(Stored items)

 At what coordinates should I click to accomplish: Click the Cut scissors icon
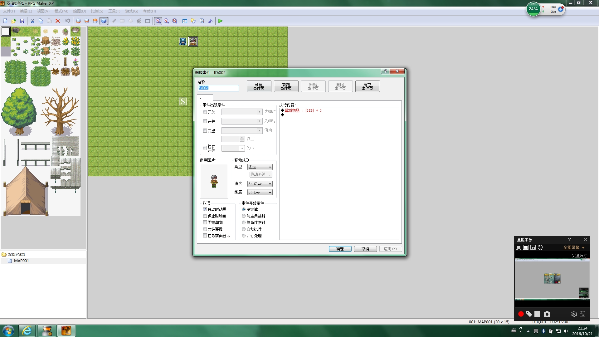[32, 21]
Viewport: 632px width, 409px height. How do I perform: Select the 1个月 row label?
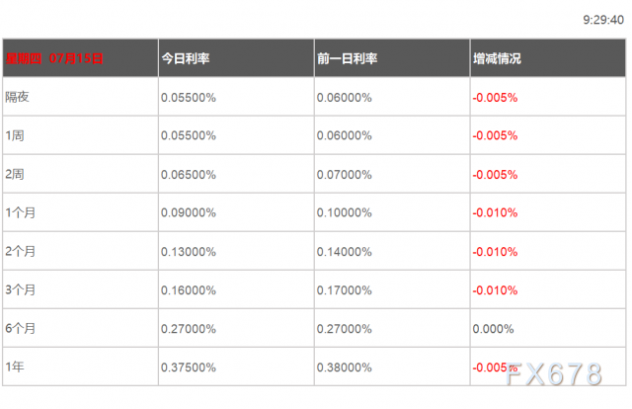(21, 212)
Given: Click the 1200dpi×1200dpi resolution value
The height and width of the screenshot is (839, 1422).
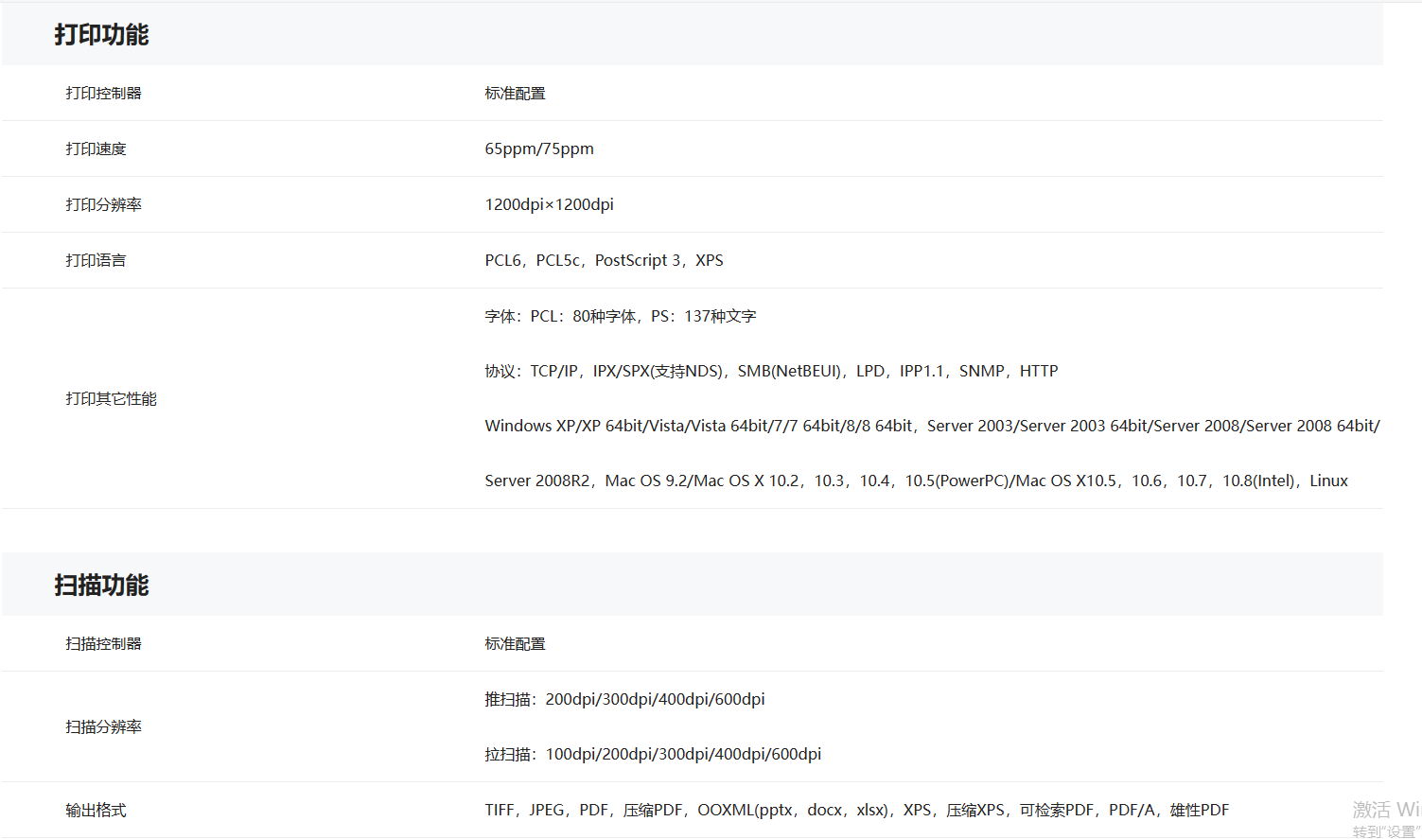Looking at the screenshot, I should [x=549, y=205].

DIRECTIONS FOR THIS TASK: Going through the records above line by line, transcribe each one exactly and skip any pictures.

REPLY:
 At what coordinates should I click to accomplish: Click the Cut scissors icon
[32, 21]
Viewport: 632px width, 409px height. How do I perform: Select the 1个月 row label?
(21, 212)
Given: Click the 1200dpi×1200dpi resolution value
The height and width of the screenshot is (839, 1422).
Looking at the screenshot, I should [x=549, y=205].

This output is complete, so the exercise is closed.